**Reading text**.
========

Mr ADAMS —So that is another $190 million?

Mrs Pickering —Mr Bryant, have I got the wrong figures?

Mr Bryant —I was about to say that it is not another $190 million. Those risks would continue if we were not to update the treaty. Our continuing exposure would be that these cases involving $190 million could be decided against us.

Mr ADAMS —Okay, so you are saying that this treaty does not have anything to do with the capital gains tax issue?

Mrs Pickering —Yes, it certainly does. It protects our taxing rights.

Mr ADAMS —I am sorry, I do not understand the evidence that you have given me, because Mr Bryant said that it did not and you are saying that it does. Can you clarify that for me?

Mrs Pickering —At the moment we have come across cases where we have been able to collect Australian tax, but there is a risk that, if a court decided against us on the capital gains tax issue to say that the existing treaty does cover capital gains and that under the existing treaty we are precluded from imposing our capital gains tax, we would have a significant risk of reduced revenue collections as a result. We do not have a case that has decided that at the moment.

Mr ADAMS —Are you sorting that out with this treaty?

Mrs Pickering —Yes.

Mr ADAMS —So, under this treaty, you will not have that problem?

Mrs Pickering —That is right.

Mr ADAMS —So that will disappear and we will still get revenue from the capital gains tax?

Mrs Pickering —Yes.

Mr WILKIE —I have a number of questions to do with investment in Australia by the US. We are already their second largest trading partner, and the United States has a significant commitment to Australia by way of investment. I cannot see how this agreement is going to increase that, given that not only do we have a low dollar but we also have very safe investment opportunities for the US. Obviously there will be a little extra money, but I cannot see that this agreement would encourage any further investment by the US in Australia. I can see Australian companies saying, `We won't invest in Australia; we'll invest offshore,' because of the tax advantage. Have we looked at any modelling? How can we say that the US will increase investment in Australia if we have not actually looked at those issues?

Mrs Pickering —I am not sure that you can say that there are tax advantages in investing in the US, because the US will tax the Australian investment in the US and we will also tax that investment in the US. If it is an Australian resident investing in the US, we will tax the investment.

Mr WILKIE —One of the arguments is that there will be increased US investment in Australia if we go down this path.

Mrs Pickering —Yes, we would see this as attracting US investment, particularly as Australia is a financial centre because of the exemptions that are now incorporated into the withholding tax regime.

========

**Supplied information**.
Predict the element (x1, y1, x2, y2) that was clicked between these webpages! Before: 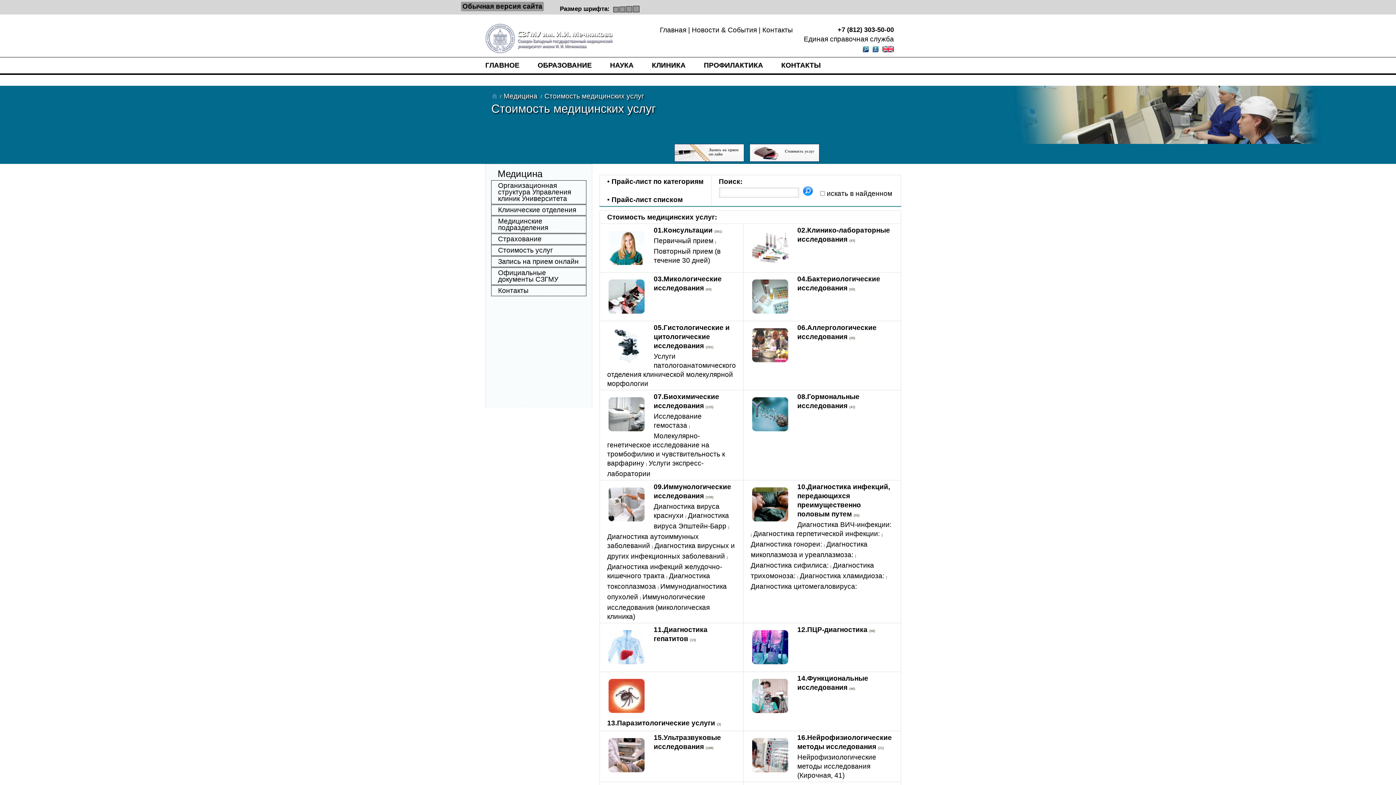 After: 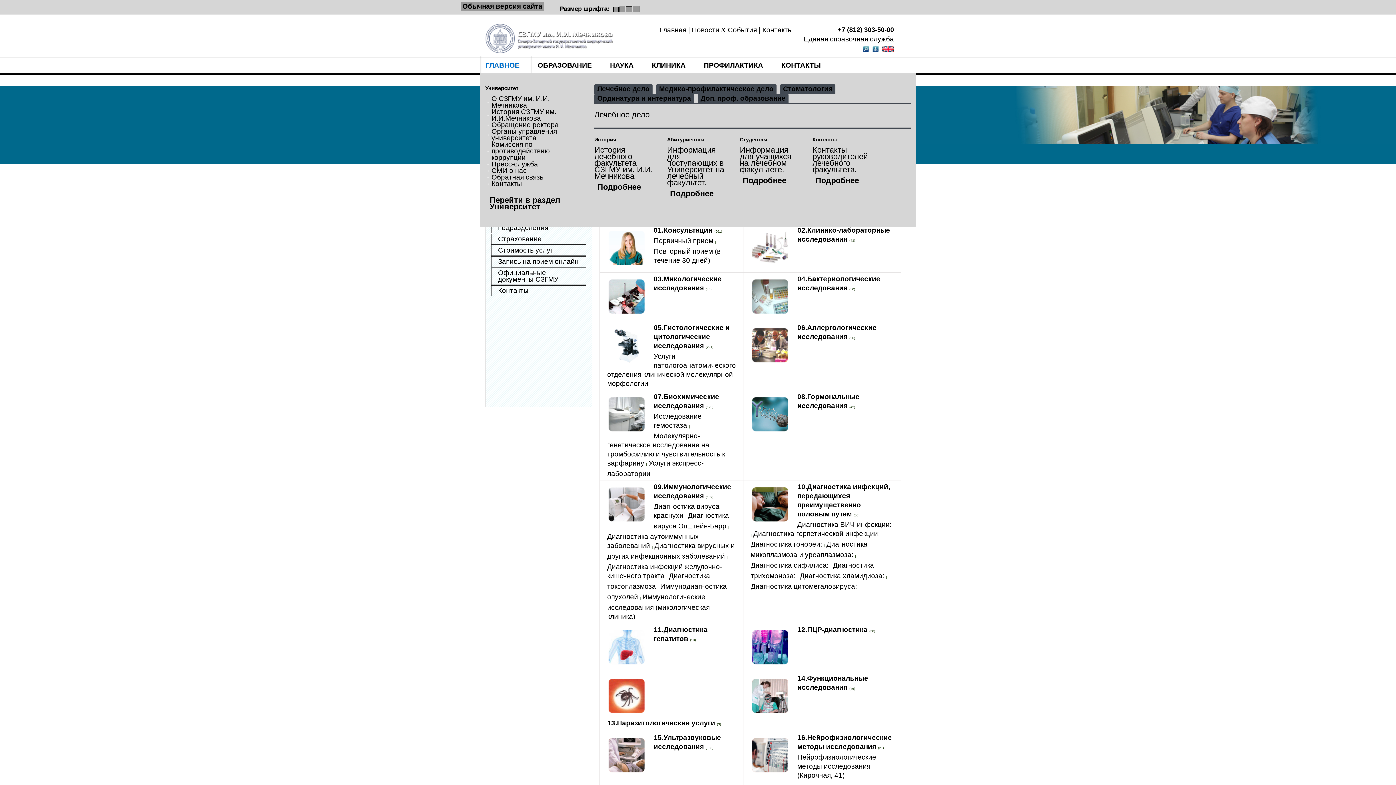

========

**Exercise aim**. Please extend the tax treaty hearing transcript beyond Mrs Pickering's last reply.

**Exercise response**.
Mr Bryant —Two important objectives for us in updating the treaty were: firstly, to remove the risk of an adverse court decision on the capital gains tax, to protect our taxing rights; and, secondly, to provide Australian businesses with an opportunity to undertake activities in the US on a level playing field with companies from other countries. The benefit to Australia of that is that in many cases Australian businesses have exploited their opportunities here because they have certain know-how, expertise and products; if they saturate the local market, then it is a question of what do they then do with their investment. What they are good at is that particular activity. If you provide the opportunity for them to exploit that overseas, there are dividends in bringing their know-how and expertise to other locations. With the US being a big market, it is a very important thing for them to be able to do. What is the alternative for them? It is not necessarily true that they will invest in other Australian businesses. It is hard to tell what would happen; they might distribute it to shareholders. Who knows what they would do with their funds.

Mr WILKIE —I can appreciate the sentiment behind what you are saying, but we have no evidence to suggest that that is what is going to happen. However, we know that we are going to lose $190 million—that is where I am coming from.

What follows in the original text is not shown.